W nadchodzących miesiącach straty chińskich banków z powodu złych kredytów będą rosły, gdyż zwalniająca tempo druga gospodarka świata negatywnie wpływa na poziom zysków firm i ich zdolność regulowania zobowiązań. Z kolei walka rządu z szarą strefą w bankowości utrudnia kredytobiorcom możliwość zaciągania nowych zobowiązań na spłatę starych pożyczek.
- Przeterminowane pożyczki są kluczowym wskaźnikiem pogarszania się jakości aktywów i sygnalizują narastające problemy z płynnością wśród pożyczkobiorców - twierdzi Liao Qiang, dyrektor w pekińskim oddziale amerykańskiej agencji ratingowej Standard&Poor's. Wprawdzie, jak podkreśla ten ekspert, problemy kredytowe chińskich banków będą narastać stopniowo, lecz niepokojące jest to, że nie widać kresu tego zjawiska.
Na koniec grudnia 2013 r. wartość opóźnionych co najmniej o jeden dzień zobowiązań kredytowych była o 31 proc. wyższa niż kredytów niepracujących, w przypadku których banki nie spodziewają się odzyskania ich pełnej wysokości. To największa różnica od pięciu lat sygnalizująca, że banki mogą mieć opory z przyznaniem się, iż ich sytuacja pogarsza się, by w ten sposób uniknąć konieczności odłożenia rezerw na pokrycie potencjalnych strat.

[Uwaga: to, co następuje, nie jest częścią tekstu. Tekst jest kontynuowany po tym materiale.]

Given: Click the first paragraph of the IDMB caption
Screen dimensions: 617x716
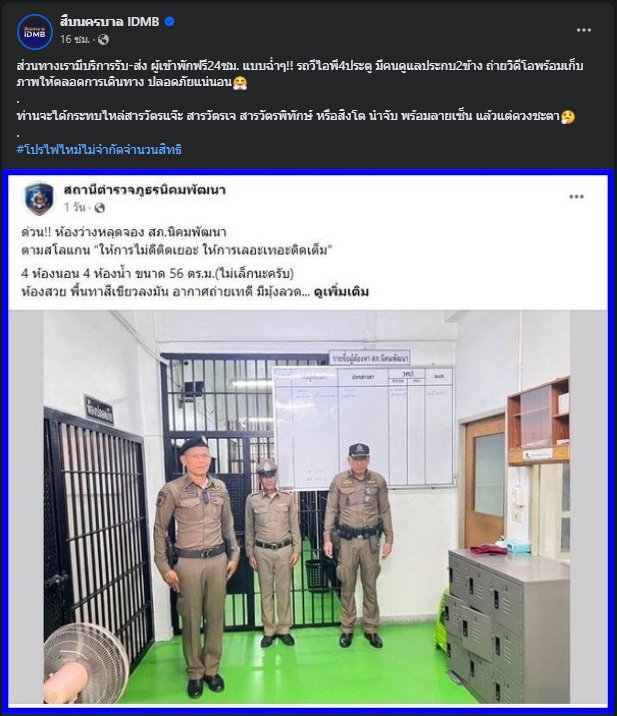Looking at the screenshot, I should pos(300,74).
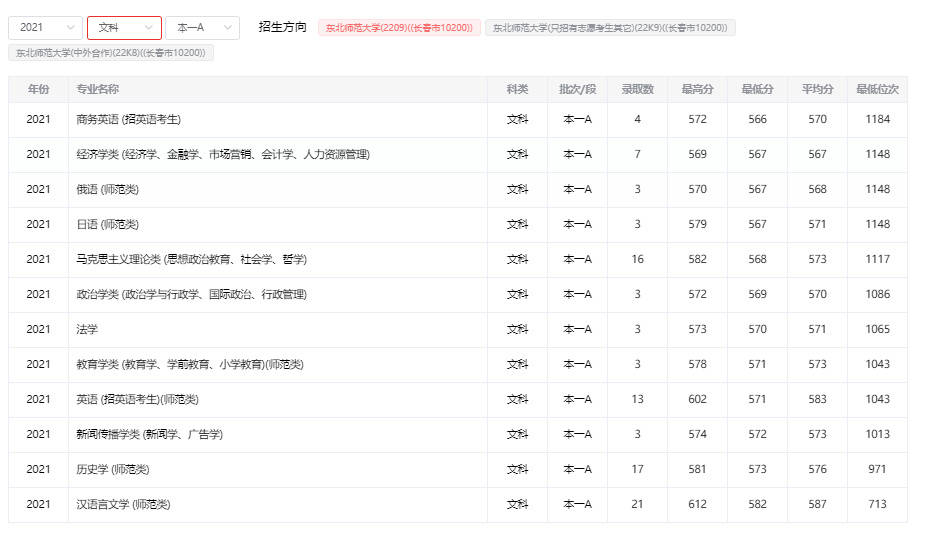Image resolution: width=928 pixels, height=537 pixels.
Task: Sort by the 平均分 column header
Action: pos(817,90)
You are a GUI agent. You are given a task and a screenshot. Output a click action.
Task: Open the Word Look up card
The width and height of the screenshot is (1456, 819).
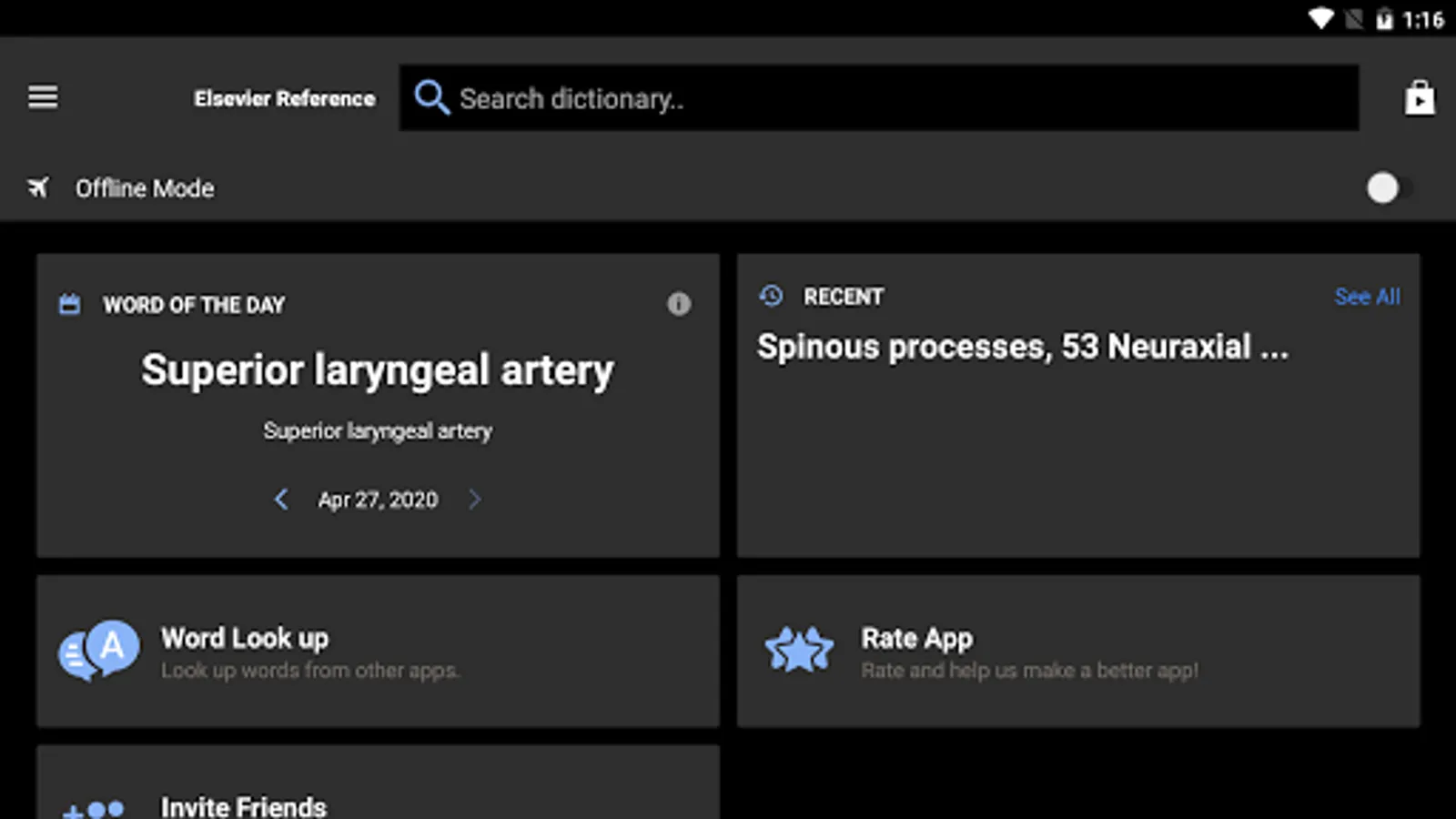[x=378, y=651]
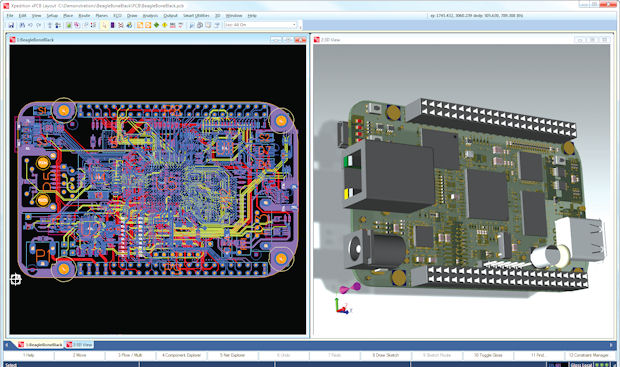
Task: Switch to the 3D View tab
Action: coord(79,345)
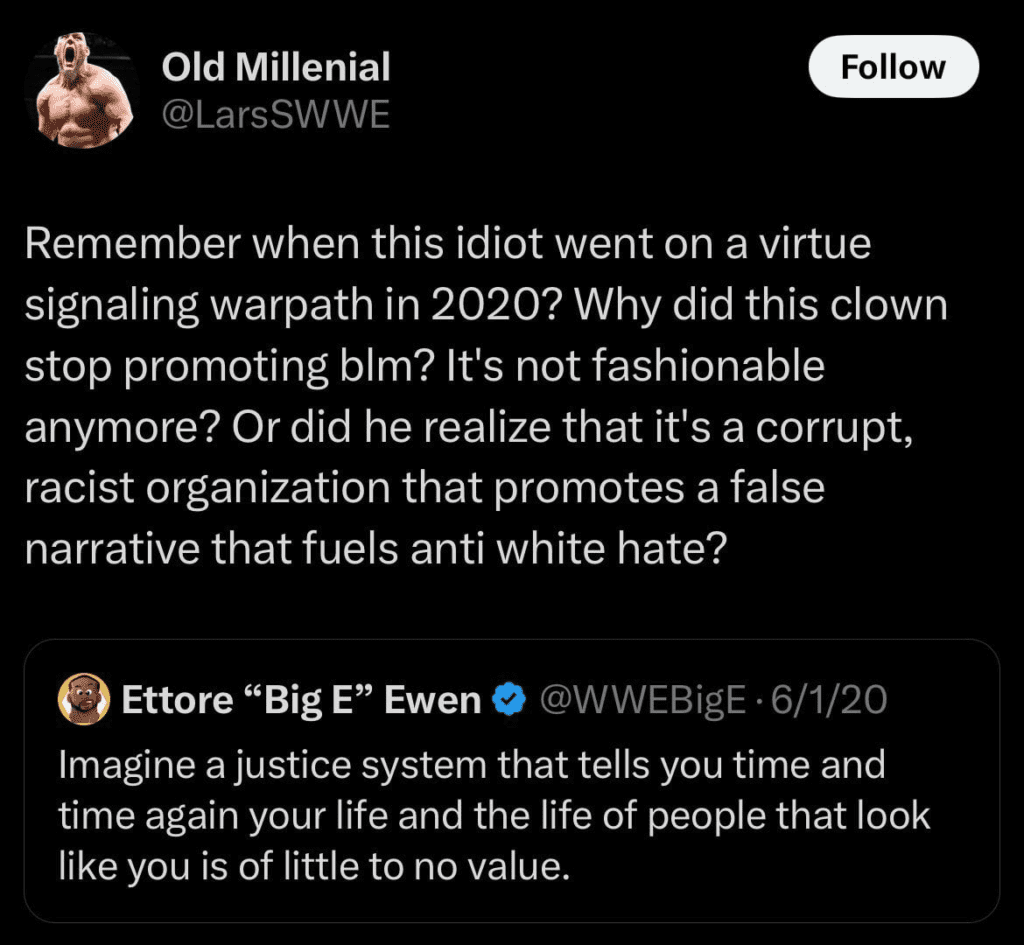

Wprawdzie niepracujące kredyty rosną już od dziesięciu kwartałów to na koniec marca 2014 r. stanowiły tylko 1,04 proc. wszystkich w porównaniu ze średnią dla poprzednich dziesięciu lat wynoszącą 4,83 proc., wskazują dane nadzoru nad chińskim sektorem bankowym. Jeśli gospodarka nadal będzie zwalniać tempo wówczas odsetek niepracujących kredytów może wzrosnąć do nawet 1,5 proc., szacują eksperci Bank of Communications.